WORK TASK. An exact copy is needed of the lines from the one that contains "You are a computer-use agent. Image" through the final line of the data below, with pictures left out.

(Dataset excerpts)
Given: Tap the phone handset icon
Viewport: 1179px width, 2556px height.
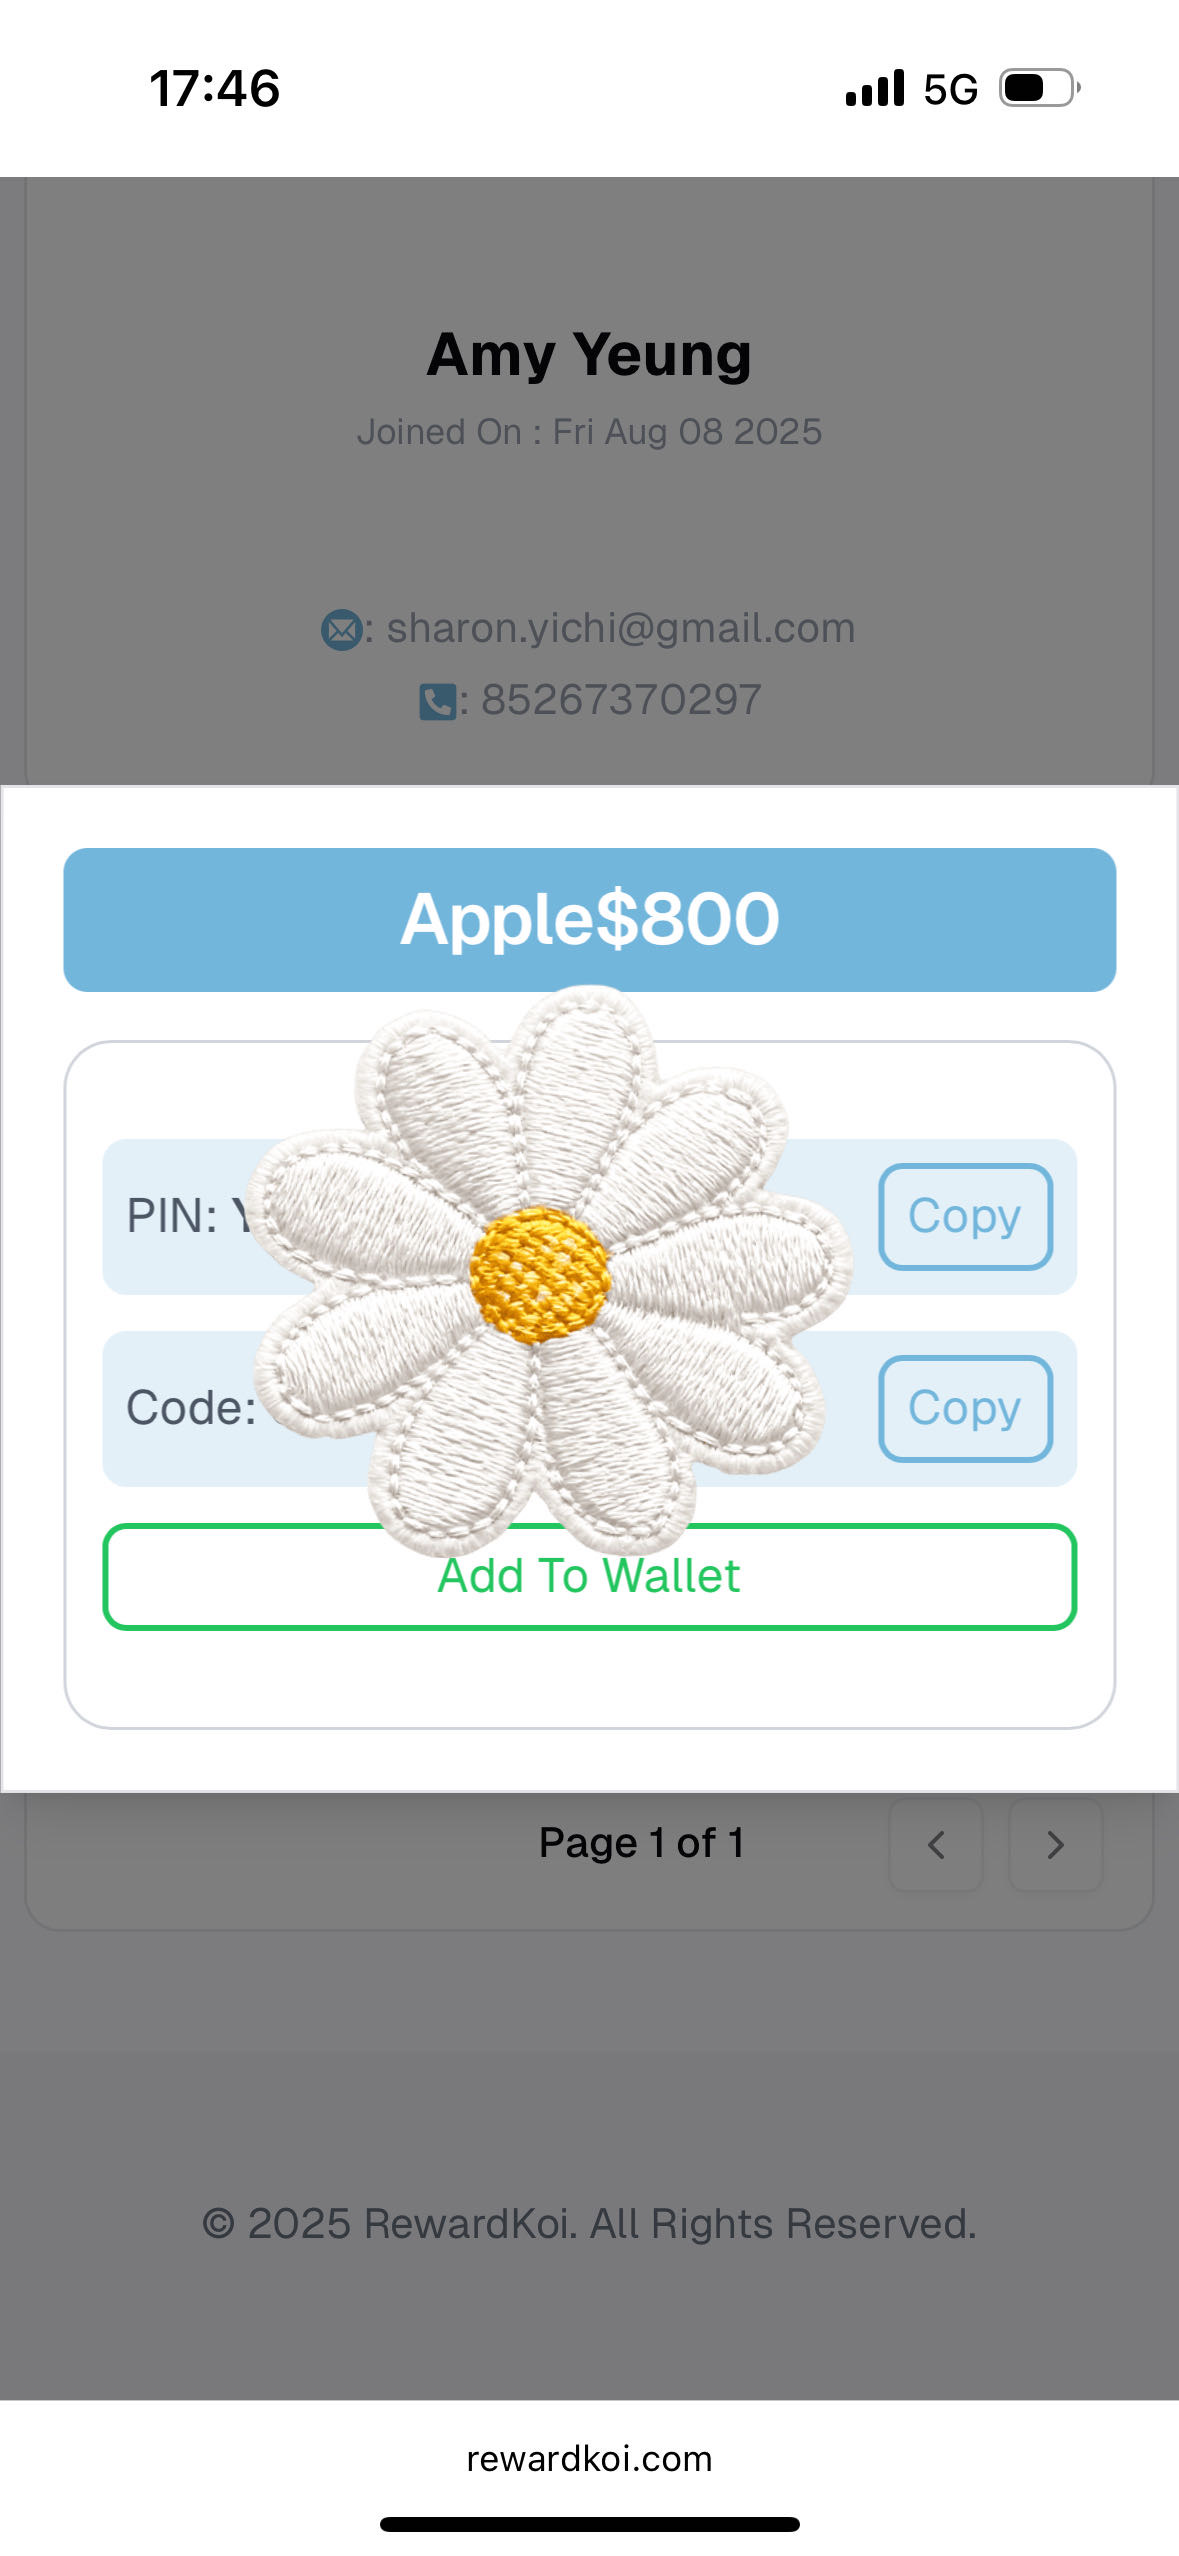Looking at the screenshot, I should point(437,701).
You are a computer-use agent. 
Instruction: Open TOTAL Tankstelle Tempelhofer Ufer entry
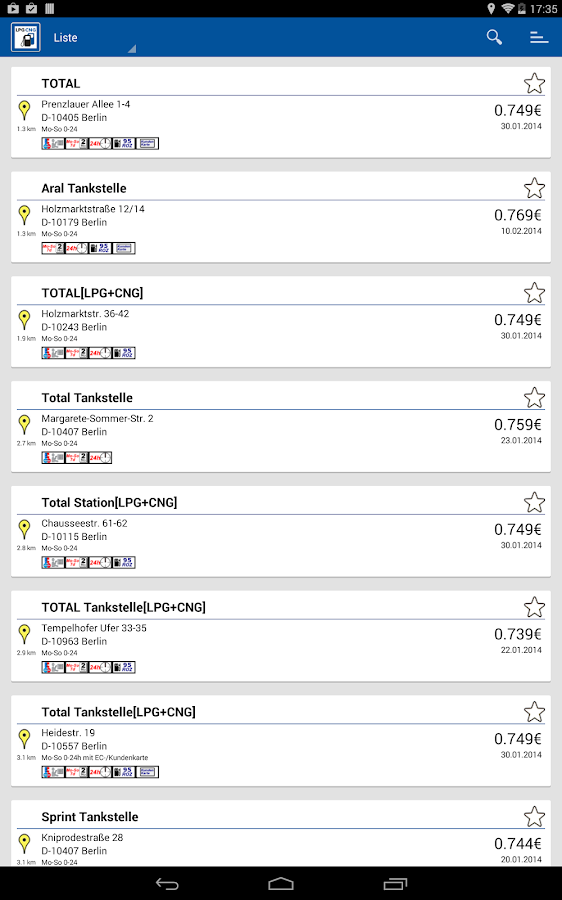(281, 636)
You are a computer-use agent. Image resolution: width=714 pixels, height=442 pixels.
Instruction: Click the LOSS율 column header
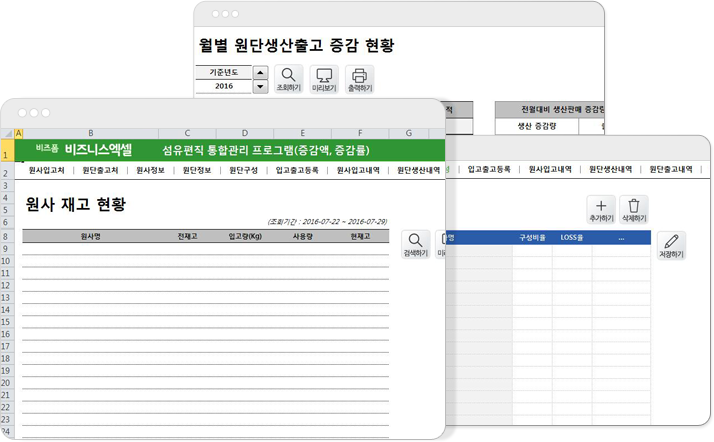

RESULT FOR THIS EXERCISE.
You are a computer-use agent. Image resolution: width=714 pixels, height=442 pixels.
Instruction: Click the LOSS율 column header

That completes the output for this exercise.